Ces dernières années, Perumal a en effet passé 38 mois derrière les barreaux. En 95, il écope de douze mois tentative de corruption sur un arbitre. En 99, de 26 pour avoir présenté un arbitre à un match-fixer. En 2000, Perumal vire carrément « Affranchi » en attaquant un joueur à coups de cross de hockey (acte qu’il « regrette beaucoup »). En 2011, fin du spectacle : Perumal, exilé en Finlande prend un an de prison après avoir été convaincu de truquage de rencontres en Veikkausliiga (la première division).
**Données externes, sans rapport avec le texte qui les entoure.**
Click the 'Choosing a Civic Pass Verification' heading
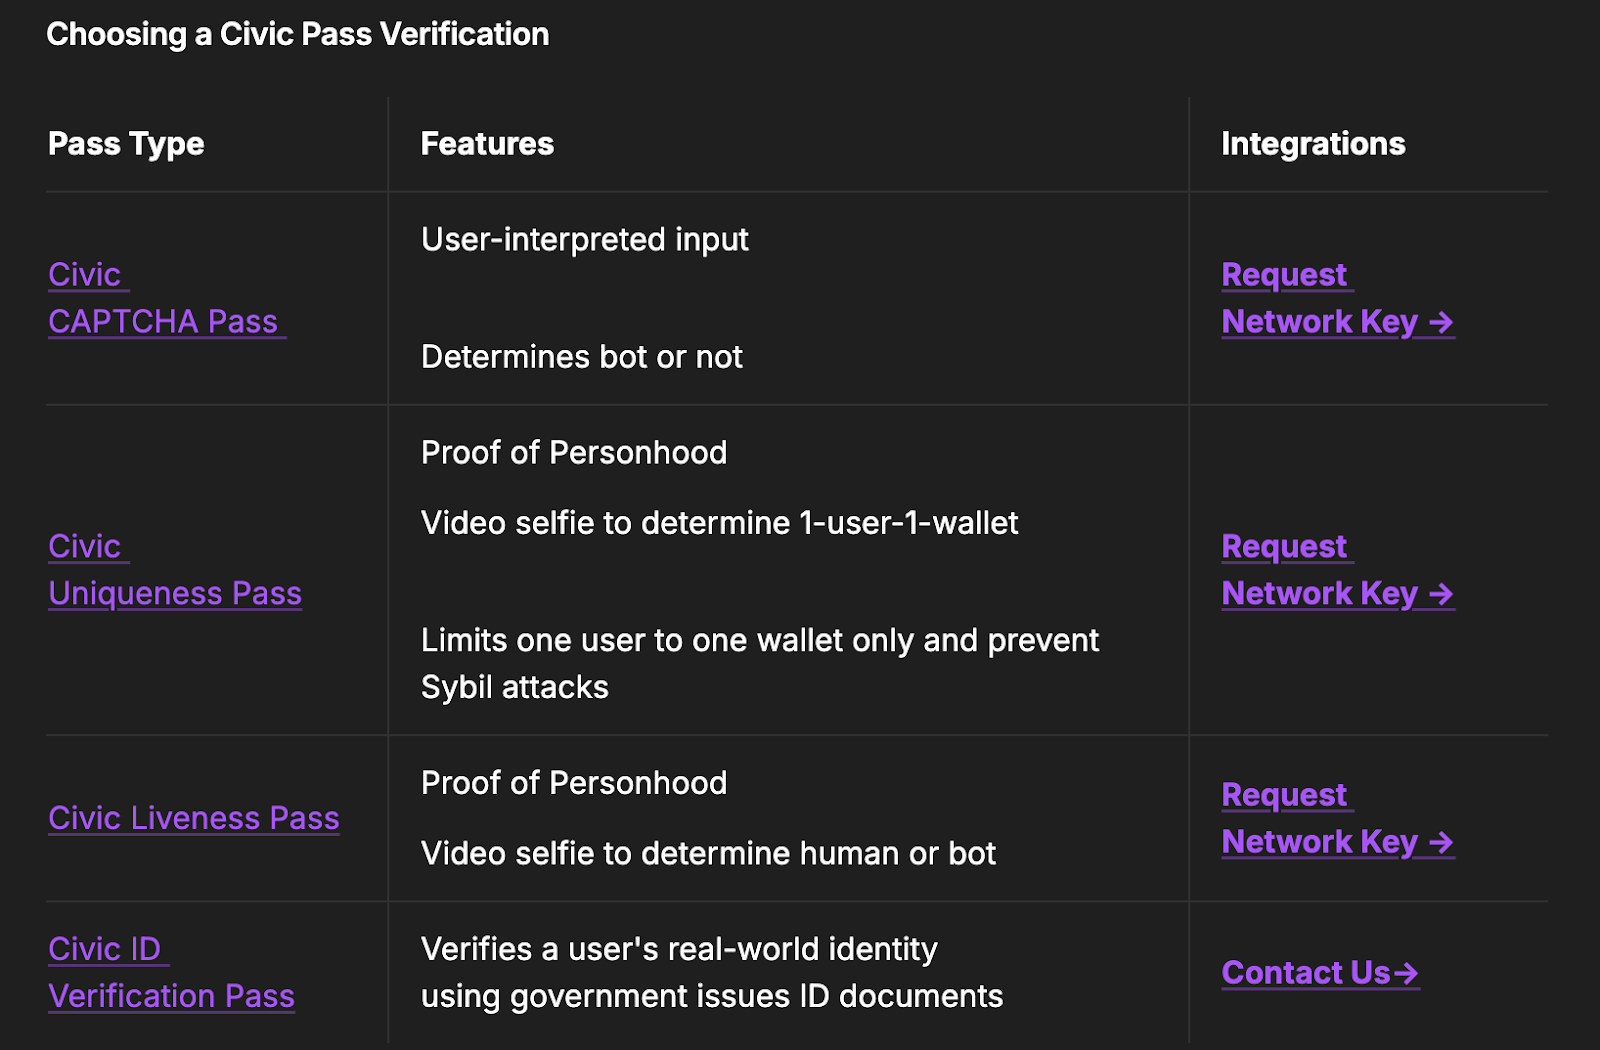Image resolution: width=1600 pixels, height=1050 pixels. [298, 35]
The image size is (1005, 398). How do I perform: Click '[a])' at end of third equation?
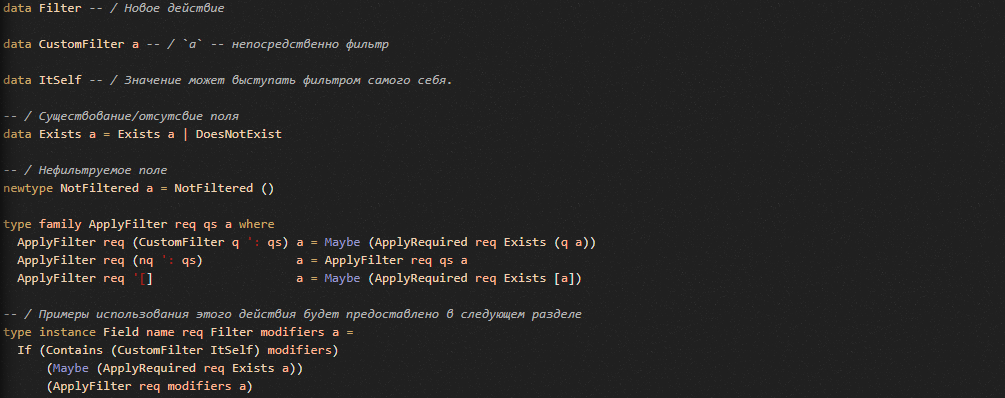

S’en suit un début de collaboration avec la police hongroise pour aider à démanteler les réseaux de tricherie dans les Balkans. « Wilson est un peu une énigme, mais chaque information qu’il a donnée sur la Hongrie et la Finlande s’est avérée juste » explique Terry Steans, ancien enquêteur spécialisé dans le match-fixing à la FIFA. Bref, à Singapour, en Afrique, à la FIFA, en Finlande, en Hongrie, dans les Balkans et à la police, Perumal sait se faire des amis. Le football est vraiment universel.